Saturday, 06 September 2025

Parade to honour forces faces axe

A PARADE to mark Remembrance Day in Benson, which is home to a military base, may be axed next year due to a shortage of volunteers.

The annual event usually attracts around 600 people and is attended by the troops and personnel stationed at RAF Benson.

This year’s parade will go ahead as usual but organisers are warning that it could be the last as volunteers are stepping down due to age and health.

Rob Lovesey, secretary of the Benson branch of the Royal British Legion, said he is “saddened” by the prospect of the parade not going ahead in future.

He said: “It is letting down the memory of the people that made the ultimate sacrifice and that really, to me, is paramount. It quite saddens me in many respects. Being an ex-serviceman and settled in the village, I think that we should honour their memory.

“Being in a village garrison with RAF Benson on our doorstep and many veterans and serving personnel living among us in the Benson community, it would be a very poor show if we didn't carry on with the remembrance parade.

“The RAF supports us massively, with a fly-past and with a marching squad for the parade and also with the RAF police helping us with road closures. It would be very, very sad to see it disappear.

“I know we are not unique in this. A lot of villages and small places and towns and cities up and down the country are suffering the same problems through the lack of volunteers, unfortunately.

“Bearing in mind that we have got recent burials in the churchyard and graveyard from air crew who died in Afghanistan and Iraq, it is not just about the First and Second World Wars.

“We have got a quite modern connection with the armed forces and the sacrifices that these people have made.

“In the last few years we have been punching well above our weight in many respects because we have had either a lord lieutenant or a deputy lord lieutenant be present at the parade.

“For a small village that is quite remarkable.

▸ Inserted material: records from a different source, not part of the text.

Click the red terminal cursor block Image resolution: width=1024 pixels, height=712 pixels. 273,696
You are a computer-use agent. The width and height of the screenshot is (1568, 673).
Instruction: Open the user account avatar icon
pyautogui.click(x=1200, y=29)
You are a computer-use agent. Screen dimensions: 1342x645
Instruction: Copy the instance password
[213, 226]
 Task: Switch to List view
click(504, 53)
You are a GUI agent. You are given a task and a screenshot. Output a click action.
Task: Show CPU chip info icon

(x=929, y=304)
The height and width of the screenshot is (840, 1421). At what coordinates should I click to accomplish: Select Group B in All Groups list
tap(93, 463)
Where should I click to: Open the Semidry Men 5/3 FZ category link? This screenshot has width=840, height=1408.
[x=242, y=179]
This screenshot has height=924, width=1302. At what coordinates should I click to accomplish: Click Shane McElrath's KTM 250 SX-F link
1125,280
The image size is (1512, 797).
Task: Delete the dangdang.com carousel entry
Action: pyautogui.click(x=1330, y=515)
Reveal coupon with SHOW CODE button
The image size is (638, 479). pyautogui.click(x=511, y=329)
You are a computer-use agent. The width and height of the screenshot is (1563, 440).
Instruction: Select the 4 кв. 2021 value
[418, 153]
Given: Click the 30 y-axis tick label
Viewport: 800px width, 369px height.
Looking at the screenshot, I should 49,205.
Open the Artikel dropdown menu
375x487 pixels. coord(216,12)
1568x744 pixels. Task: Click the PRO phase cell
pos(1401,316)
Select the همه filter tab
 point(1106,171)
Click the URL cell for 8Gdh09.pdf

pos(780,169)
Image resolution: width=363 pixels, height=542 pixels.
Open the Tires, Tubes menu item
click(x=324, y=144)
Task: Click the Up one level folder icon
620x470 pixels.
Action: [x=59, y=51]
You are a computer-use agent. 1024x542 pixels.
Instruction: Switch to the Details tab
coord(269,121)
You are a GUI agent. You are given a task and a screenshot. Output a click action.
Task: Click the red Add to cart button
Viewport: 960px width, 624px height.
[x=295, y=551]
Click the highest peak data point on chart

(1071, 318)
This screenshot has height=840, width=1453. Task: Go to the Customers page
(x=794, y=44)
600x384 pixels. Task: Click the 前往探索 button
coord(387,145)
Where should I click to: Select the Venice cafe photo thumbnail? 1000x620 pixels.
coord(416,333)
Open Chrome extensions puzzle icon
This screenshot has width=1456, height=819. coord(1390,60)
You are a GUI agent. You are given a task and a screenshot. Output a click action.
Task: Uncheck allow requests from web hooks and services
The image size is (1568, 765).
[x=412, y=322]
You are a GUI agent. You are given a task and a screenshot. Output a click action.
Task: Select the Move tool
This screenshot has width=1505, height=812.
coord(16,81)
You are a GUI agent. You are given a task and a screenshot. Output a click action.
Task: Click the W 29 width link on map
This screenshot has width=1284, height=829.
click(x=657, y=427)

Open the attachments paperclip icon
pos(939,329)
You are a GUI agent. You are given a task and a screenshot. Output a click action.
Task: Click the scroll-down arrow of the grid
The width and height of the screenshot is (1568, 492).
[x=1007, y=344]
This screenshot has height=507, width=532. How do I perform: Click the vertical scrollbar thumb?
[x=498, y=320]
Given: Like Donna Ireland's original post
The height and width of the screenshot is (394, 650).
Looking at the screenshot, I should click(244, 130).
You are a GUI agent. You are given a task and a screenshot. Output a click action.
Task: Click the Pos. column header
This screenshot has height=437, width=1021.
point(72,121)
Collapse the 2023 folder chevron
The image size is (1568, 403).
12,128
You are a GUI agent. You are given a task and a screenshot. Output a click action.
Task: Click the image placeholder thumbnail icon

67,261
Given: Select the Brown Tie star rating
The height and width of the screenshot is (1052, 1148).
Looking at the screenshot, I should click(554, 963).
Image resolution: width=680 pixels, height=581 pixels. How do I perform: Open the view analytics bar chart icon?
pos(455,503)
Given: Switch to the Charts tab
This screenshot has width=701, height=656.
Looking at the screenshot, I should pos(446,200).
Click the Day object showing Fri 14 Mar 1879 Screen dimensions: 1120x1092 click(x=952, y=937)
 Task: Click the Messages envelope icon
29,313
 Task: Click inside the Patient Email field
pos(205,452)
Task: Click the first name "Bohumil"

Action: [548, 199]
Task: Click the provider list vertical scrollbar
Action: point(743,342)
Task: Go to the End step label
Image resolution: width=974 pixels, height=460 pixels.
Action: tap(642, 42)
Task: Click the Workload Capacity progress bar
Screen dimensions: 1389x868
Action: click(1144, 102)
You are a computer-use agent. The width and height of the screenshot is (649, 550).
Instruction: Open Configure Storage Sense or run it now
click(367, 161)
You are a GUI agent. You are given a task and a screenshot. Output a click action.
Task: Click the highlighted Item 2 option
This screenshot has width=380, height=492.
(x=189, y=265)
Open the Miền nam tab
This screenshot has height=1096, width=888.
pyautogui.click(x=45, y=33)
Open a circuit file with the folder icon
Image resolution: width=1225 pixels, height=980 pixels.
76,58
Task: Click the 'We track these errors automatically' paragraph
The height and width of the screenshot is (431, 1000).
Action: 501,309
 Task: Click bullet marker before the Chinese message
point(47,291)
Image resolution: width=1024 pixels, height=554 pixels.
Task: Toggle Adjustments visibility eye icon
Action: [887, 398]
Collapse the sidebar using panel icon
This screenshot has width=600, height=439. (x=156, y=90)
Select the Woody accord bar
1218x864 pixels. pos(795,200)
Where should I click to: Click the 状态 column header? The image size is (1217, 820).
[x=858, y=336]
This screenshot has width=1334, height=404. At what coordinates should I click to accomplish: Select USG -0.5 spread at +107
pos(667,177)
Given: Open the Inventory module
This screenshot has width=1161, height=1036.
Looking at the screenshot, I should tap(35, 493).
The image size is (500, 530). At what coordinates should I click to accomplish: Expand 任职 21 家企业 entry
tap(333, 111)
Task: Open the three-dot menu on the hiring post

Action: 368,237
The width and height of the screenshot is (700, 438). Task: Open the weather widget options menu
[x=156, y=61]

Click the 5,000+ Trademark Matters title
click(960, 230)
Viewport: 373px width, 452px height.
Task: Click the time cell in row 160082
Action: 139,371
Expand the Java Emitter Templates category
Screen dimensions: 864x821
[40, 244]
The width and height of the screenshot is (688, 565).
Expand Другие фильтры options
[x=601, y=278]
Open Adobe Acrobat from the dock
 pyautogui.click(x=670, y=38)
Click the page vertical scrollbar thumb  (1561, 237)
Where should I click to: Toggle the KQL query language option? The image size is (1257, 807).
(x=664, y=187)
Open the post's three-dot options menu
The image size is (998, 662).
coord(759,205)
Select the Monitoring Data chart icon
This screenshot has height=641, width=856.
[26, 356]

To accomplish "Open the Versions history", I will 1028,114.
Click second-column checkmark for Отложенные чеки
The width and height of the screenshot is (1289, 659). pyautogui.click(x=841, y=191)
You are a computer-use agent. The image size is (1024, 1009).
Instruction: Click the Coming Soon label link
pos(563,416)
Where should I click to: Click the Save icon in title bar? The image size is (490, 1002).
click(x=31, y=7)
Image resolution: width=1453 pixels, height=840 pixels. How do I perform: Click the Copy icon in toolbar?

You would expect it of somewhere like Oxford but you wouldn’t expect it of little old Benson.”

Mr Lovesey served in the RAF until 2003 and has been the legion’s branch secretary since 2012. He said the event remains “very poignant” and is an important part of communities.

He said: “I have mates who died in service and it’s a point at that particular time that you remember them as well.

“Considering what’s going on in the world it’s very poignant. Our armed forces, some of them from Benson, are being deployed to the Middle East and to other parts of the world too.

“Like a lot of things, it is to drum up volunteers more than anything else we cannot afford to let this just sort of die off.” Mr Lovesey said remembrance parades are organised by local parish councils due to the need for public liability insurance and the need for road closures.

He said: “The Royal British Legion for several years now are under strict instructions that we’re not allowed to solely set up and run remembrance parades and that will come as a big surprise to people.

“Because we have five roads in and around the Benson war memorial, it requires a number of volunteers to work alongside the RAF police, which help us and support us on it. We have to have volunteers to stand up by them to start up the road closures and at the end of it take them all down as well.

“There’s also a PA system that needs to be managed and looked after and also a safety officer needs to be in place.

“The parish council has now said that unless they get volunteers that come forward, they will not be supporting the parade going forward which means then that it would have to cease.”

Benson Parish Council has said that it is unable to take on the parade itself. In a statement, it said: “The council is simply unable to manage the organisation and running of the whole event without some outside assistance.

“There are still volunteer roles that are needed to ensure that the annual event continues in its current form. If the roles cannot be filled by volunteers, then sadly this year’s parade will be the last.”

One of the “essential” roles is parade safety officer, which requires some experience in risk assessment and risk management, in the lead-up to and running of the event. The council has said training can be provided.

Parish clerk Nicola Copland said the council is asking for helpers. She said: “It was said at the meeting that this year’s will go ahead and we are canvassing for volunteers. So that we can make sure that it's going to be run in future years.

“We strongly believe that it will continue to go ahead but we have got to get the volunteers because it is quite a very multifaceted event.”